**EXCERPTED PASSAGE:**
[Start]

- Directed by: Krish Joshi
- Screenplay by: Krish Joshi
- Story by: Krish Joshi
- Produced by: Yogaraj Bhat
- Starring: Diganth Ragini Dwivedi Anant Nag Undyboi Prajwal
- Cinematography: Santhosh Rai Pathaje
- Edited by: Suresh Urs
- Music by: Veer Samarth
- Production companies: Yogaraj Movies Vedam Studios
- Distributed by: Vedam Studios
- Release date: 15 January 2016;
- Country: India
- Language: Kannada

= Parapancha =

Parapancha is a 2016 Indian Kannada-language psychological comedy film directed & written by Krish Joshi and produced by Yogaraj Movies in association with Vedam Studios. The film stars Diganth and Ragini Dwivedi in the lead roles besides Anant Nag, Bhavana Rao and H. G. Dattatreya in other pivotal roles. The music is composed by Veer Samarth.

Actor Yogesh has featured in a special song sequence.

==Soundtrack==

The soundtrack and film score was composed by Veer Samarth. Lyrics for the soundtrack was penned by Yogaraj Bhat and Jayant Kaikini. Anand Audio distributed the album into the market. Actors Anant Nag and Rangayana Raghu recorded a song each for the soundtrack. The soundtrack album consists of eight tracks. The album was released on 11 July 2015 in Bangalore. In December 2015, director and actor Huccha Venkat recorded the track "Huttida Ooranu" for the film.

[End]

**REQUEST A:** In the rows, print the part that opens with the line containing "Tap the Display & Brightness icon" and closes with the line containing "Action: (x=1191, y=248)", keeping each line unchanged.

**DATASET EXCERPTS:**
[Start]

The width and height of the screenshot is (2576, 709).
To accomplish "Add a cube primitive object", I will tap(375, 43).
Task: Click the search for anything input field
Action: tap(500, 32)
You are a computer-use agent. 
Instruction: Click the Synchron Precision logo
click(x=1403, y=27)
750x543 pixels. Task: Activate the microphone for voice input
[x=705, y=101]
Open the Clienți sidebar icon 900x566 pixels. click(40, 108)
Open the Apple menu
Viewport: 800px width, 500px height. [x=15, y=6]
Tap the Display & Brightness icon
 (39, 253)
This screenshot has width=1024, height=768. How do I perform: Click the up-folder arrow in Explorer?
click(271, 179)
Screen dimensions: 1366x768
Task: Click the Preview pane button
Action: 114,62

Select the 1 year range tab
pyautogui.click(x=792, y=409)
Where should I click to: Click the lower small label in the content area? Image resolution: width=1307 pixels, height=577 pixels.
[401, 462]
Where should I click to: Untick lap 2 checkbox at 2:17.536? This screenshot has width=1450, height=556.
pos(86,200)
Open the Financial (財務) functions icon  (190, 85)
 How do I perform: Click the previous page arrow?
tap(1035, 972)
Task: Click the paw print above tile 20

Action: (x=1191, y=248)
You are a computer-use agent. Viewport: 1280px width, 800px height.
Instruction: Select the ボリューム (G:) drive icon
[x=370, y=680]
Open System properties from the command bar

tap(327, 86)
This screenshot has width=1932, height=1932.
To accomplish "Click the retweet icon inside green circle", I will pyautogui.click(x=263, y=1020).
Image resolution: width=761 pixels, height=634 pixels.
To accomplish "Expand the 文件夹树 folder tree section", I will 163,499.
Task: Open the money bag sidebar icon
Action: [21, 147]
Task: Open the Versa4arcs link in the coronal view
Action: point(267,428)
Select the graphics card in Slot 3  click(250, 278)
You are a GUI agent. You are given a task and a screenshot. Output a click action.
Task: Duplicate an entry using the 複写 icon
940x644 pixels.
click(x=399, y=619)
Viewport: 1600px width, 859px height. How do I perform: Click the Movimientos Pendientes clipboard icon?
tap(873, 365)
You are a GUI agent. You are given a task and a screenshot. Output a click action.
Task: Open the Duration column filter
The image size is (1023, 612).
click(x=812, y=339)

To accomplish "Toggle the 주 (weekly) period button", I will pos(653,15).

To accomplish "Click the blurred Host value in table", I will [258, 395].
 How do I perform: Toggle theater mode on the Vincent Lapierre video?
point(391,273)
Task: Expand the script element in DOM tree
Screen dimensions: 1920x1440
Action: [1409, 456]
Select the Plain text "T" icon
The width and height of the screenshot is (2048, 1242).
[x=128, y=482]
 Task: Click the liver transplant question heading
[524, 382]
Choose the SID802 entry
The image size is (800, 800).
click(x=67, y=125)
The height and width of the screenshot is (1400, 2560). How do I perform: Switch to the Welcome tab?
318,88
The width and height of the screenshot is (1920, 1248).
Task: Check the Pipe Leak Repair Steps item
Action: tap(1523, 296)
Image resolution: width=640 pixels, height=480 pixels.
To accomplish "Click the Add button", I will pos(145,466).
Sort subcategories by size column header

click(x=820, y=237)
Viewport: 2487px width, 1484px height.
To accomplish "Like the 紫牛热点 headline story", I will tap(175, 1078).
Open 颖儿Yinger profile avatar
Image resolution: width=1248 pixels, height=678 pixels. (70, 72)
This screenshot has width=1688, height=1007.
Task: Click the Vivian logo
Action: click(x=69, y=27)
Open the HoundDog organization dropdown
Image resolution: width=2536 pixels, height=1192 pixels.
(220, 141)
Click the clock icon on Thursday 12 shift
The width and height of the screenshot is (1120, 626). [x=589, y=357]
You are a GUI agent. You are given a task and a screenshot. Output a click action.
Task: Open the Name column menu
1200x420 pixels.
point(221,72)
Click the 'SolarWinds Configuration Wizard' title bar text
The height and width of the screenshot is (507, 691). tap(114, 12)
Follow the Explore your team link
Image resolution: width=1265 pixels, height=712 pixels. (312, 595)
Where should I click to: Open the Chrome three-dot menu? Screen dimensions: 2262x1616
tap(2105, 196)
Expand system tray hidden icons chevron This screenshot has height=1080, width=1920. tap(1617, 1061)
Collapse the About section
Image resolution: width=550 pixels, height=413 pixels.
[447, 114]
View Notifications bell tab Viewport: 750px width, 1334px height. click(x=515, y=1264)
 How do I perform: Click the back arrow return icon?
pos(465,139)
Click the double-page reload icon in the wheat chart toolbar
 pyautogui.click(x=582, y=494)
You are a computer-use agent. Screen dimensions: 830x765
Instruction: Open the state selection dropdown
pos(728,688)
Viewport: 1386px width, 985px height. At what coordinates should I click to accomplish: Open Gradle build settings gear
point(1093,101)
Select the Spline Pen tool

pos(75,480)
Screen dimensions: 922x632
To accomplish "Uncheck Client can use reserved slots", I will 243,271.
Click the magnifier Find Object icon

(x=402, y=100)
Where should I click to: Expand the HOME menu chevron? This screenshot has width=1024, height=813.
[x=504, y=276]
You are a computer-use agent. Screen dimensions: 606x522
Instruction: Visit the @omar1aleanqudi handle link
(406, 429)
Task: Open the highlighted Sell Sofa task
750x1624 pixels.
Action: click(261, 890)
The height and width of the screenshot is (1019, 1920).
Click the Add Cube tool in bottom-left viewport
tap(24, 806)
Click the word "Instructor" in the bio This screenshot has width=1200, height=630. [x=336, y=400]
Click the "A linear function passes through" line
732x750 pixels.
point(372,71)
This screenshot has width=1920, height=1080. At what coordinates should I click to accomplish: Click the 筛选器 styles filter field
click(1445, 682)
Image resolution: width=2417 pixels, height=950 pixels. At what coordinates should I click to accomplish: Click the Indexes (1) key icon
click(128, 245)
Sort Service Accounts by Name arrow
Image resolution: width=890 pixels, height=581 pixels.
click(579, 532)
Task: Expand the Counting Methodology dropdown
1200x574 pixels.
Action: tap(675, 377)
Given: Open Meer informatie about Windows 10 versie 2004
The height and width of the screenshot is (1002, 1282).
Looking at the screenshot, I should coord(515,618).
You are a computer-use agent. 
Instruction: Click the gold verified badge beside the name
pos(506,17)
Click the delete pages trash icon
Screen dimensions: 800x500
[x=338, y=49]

[End]

**REQUEST B:**
Answer these about the Parapancha article:
(i) Who edited the film?
(ii) On what date and in which city was the soundtrack album released?
(iii) How many tracks does the soundtrack album consist of?

**WRITTEN SOLUTION A:**
Tap the Display & Brightness icon
 (39, 253)
This screenshot has width=1024, height=768. How do I perform: Click the up-folder arrow in Explorer?
click(271, 179)
Screen dimensions: 1366x768
Task: Click the Preview pane button
Action: 114,62

Select the 1 year range tab
pyautogui.click(x=792, y=409)
Where should I click to: Click the lower small label in the content area? Image resolution: width=1307 pixels, height=577 pixels.
[401, 462]
Where should I click to: Untick lap 2 checkbox at 2:17.536? This screenshot has width=1450, height=556.
pos(86,200)
Open the Financial (財務) functions icon  (190, 85)
 How do I perform: Click the previous page arrow?
tap(1035, 972)
Task: Click the paw print above tile 20

Action: (x=1191, y=248)

**WRITTEN SOLUTION B:**
(i) Suresh Urs
(ii) 11 July 2015, in Bangalore
(iii) Eight